**STORED ROWS**:
_ _ _

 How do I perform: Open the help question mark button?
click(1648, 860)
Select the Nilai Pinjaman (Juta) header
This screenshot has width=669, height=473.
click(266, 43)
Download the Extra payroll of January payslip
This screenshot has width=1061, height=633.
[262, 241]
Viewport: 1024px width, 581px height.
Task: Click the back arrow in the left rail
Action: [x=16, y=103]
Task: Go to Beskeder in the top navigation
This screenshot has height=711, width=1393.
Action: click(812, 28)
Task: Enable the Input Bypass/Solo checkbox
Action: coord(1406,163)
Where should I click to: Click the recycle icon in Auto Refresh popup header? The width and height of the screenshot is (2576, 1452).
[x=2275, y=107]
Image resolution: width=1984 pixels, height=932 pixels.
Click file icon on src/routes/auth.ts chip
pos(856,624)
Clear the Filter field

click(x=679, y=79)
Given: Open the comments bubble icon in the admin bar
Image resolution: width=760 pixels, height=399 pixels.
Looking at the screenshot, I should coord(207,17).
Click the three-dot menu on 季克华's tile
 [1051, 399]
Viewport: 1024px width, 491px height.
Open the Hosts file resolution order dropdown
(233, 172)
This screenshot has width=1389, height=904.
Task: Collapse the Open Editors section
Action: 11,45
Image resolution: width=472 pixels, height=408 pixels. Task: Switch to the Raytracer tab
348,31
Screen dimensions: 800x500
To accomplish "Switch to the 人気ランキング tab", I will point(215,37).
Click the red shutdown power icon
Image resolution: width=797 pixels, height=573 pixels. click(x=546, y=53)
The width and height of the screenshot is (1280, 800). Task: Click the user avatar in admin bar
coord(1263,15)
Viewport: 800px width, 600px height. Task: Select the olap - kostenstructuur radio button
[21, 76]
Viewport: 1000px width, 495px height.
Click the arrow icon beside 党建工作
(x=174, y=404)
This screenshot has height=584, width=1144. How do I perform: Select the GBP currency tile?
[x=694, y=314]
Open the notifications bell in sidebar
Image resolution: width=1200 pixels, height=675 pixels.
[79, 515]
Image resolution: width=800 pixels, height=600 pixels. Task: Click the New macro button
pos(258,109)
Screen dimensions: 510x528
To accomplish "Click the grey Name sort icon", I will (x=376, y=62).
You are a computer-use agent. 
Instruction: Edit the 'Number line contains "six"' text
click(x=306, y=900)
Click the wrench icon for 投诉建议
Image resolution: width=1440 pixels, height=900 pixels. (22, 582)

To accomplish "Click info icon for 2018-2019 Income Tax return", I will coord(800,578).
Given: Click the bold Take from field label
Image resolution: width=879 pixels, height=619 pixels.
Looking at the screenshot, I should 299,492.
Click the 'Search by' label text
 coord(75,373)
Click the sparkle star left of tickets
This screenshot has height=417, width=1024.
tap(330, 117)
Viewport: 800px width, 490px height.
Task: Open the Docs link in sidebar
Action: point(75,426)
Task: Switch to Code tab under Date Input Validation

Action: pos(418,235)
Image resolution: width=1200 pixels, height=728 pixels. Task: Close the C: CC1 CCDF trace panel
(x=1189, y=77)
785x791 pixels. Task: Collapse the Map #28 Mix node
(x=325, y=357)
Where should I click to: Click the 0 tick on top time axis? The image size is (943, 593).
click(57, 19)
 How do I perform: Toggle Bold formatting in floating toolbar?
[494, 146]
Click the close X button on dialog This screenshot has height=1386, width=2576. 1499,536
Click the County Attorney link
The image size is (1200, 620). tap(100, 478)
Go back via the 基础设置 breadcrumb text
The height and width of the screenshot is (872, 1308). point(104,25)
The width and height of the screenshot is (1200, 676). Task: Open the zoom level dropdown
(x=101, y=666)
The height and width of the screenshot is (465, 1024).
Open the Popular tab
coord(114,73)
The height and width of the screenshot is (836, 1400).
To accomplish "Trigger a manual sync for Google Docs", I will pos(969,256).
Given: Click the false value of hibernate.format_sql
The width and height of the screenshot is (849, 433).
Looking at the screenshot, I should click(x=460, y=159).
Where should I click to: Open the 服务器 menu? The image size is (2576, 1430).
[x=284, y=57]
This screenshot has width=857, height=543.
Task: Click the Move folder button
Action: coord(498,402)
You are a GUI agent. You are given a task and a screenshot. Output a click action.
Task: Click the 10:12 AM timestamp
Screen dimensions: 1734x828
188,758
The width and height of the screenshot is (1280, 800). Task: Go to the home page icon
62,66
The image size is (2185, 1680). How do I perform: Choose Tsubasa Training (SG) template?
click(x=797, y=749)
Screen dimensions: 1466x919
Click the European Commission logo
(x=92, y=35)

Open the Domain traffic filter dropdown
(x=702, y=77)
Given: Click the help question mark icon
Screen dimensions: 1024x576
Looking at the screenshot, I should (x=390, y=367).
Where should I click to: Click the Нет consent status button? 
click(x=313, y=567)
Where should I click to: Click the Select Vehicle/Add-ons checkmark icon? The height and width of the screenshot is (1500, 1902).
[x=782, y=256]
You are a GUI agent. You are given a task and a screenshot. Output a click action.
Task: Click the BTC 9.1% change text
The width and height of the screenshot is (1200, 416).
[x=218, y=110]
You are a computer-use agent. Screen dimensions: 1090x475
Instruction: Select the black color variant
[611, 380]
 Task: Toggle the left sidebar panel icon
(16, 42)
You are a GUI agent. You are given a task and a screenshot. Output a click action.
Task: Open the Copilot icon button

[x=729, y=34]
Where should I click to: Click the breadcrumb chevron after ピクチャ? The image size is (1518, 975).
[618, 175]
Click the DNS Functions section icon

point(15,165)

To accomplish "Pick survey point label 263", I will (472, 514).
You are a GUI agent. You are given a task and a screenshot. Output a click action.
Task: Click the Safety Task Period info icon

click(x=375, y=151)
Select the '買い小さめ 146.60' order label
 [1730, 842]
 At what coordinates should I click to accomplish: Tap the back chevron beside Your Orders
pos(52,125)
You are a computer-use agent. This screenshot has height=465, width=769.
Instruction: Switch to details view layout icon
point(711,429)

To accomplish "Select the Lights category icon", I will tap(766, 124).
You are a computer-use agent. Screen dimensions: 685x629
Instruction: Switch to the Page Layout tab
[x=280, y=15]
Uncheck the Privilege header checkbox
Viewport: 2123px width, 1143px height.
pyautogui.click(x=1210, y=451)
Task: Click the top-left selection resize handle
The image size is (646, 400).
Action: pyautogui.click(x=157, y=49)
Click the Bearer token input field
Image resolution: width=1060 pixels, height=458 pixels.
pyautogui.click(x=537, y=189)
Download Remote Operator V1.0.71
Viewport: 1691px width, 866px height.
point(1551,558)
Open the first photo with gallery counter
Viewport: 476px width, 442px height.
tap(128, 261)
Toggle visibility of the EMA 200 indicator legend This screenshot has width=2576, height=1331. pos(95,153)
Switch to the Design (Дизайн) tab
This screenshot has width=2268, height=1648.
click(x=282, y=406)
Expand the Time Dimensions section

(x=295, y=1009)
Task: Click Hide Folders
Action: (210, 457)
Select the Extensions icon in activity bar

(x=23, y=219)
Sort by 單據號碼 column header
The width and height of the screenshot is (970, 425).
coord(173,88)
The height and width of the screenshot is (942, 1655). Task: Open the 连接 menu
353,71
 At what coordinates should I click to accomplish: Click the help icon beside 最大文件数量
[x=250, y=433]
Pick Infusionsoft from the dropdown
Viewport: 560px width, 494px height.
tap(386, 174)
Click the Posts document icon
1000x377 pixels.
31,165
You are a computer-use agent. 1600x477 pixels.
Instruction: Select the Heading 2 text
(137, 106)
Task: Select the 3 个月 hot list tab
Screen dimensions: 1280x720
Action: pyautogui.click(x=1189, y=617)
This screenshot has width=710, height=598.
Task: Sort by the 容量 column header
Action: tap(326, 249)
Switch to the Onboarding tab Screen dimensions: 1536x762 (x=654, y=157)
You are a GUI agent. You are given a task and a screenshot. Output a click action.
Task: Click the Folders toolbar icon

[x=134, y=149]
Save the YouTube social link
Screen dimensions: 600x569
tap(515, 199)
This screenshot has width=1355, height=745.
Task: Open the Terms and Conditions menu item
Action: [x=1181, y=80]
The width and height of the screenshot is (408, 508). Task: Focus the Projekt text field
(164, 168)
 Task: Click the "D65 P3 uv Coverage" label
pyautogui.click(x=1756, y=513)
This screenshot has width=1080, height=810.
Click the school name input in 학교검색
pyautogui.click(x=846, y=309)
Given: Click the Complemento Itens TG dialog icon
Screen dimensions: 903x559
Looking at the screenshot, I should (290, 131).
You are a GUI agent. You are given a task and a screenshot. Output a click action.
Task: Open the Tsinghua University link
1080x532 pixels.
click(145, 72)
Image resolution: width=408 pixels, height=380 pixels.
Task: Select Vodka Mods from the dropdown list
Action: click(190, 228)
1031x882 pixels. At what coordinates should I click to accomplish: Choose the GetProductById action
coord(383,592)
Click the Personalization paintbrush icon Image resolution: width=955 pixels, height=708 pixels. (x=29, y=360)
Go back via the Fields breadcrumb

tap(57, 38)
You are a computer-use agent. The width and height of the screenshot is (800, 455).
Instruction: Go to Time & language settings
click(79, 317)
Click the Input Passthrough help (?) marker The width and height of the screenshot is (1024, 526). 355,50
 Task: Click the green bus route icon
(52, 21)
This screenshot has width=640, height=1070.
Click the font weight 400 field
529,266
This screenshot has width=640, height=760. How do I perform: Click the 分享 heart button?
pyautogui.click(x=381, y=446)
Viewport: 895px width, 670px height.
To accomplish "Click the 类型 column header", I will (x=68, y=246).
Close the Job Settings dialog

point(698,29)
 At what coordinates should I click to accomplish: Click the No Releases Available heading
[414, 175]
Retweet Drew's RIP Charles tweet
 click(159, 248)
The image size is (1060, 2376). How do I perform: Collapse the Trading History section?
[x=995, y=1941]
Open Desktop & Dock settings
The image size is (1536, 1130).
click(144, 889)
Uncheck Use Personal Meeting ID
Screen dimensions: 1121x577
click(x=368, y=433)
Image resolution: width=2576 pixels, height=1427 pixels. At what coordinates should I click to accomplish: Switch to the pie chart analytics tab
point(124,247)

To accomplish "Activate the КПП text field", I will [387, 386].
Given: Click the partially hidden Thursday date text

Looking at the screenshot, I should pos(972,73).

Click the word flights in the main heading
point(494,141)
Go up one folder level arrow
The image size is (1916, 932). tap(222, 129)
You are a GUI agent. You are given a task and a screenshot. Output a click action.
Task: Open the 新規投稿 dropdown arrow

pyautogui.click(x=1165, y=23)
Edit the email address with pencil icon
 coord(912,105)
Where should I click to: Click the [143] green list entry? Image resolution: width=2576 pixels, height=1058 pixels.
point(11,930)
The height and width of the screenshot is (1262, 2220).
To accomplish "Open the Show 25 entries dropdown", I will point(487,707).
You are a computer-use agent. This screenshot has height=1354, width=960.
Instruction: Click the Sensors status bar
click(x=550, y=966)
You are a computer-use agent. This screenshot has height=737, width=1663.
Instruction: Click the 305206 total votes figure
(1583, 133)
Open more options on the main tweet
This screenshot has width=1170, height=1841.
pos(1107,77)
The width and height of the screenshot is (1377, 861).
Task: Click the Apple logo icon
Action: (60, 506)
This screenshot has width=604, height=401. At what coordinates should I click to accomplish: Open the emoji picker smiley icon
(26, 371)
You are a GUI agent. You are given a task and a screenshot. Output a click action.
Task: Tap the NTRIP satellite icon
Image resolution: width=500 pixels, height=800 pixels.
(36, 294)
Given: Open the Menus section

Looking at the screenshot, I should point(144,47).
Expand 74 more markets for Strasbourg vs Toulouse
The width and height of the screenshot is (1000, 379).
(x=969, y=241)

_ _ _

**WHAT TO DO**: Reproduce the records from the line with "in admin bar" to the line with "click(57, 19)", changing "wrench icon" to "spanner icon" and keeping everything else unchanged. Return only those lines.

**REPLY TO THE EXERCISE**:
The width and height of the screenshot is (1280, 800). Task: Click the user avatar in admin bar
coord(1263,15)
Viewport: 800px width, 600px height. Task: Select the olap - kostenstructuur radio button
[21, 76]
Viewport: 1000px width, 495px height.
Click the arrow icon beside 党建工作
(x=174, y=404)
This screenshot has height=584, width=1144. How do I perform: Select the GBP currency tile?
[x=694, y=314]
Open the notifications bell in sidebar
Image resolution: width=1200 pixels, height=675 pixels.
[79, 515]
Image resolution: width=800 pixels, height=600 pixels. Task: Click the New macro button
pos(258,109)
Screen dimensions: 510x528
To accomplish "Click the grey Name sort icon", I will (x=376, y=62).
You are a computer-use agent. 
Instruction: Edit the 'Number line contains "six"' text
click(x=306, y=900)
Click the spanner icon for 投诉建议
Image resolution: width=1440 pixels, height=900 pixels. (22, 582)

To accomplish "Click info icon for 2018-2019 Income Tax return", I will coord(800,578).
Given: Click the bold Take from field label
Image resolution: width=879 pixels, height=619 pixels.
Looking at the screenshot, I should 299,492.
Click the 'Search by' label text
 coord(75,373)
Click the sparkle star left of tickets
This screenshot has height=417, width=1024.
tap(330, 117)
Viewport: 800px width, 490px height.
Task: Open the Docs link in sidebar
Action: point(75,426)
Task: Switch to Code tab under Date Input Validation

Action: pos(418,235)
Image resolution: width=1200 pixels, height=728 pixels. Task: Close the C: CC1 CCDF trace panel
(x=1189, y=77)
785x791 pixels. Task: Collapse the Map #28 Mix node
(x=325, y=357)
Where should I click to: Click the 0 tick on top time axis? The image size is (943, 593).
click(57, 19)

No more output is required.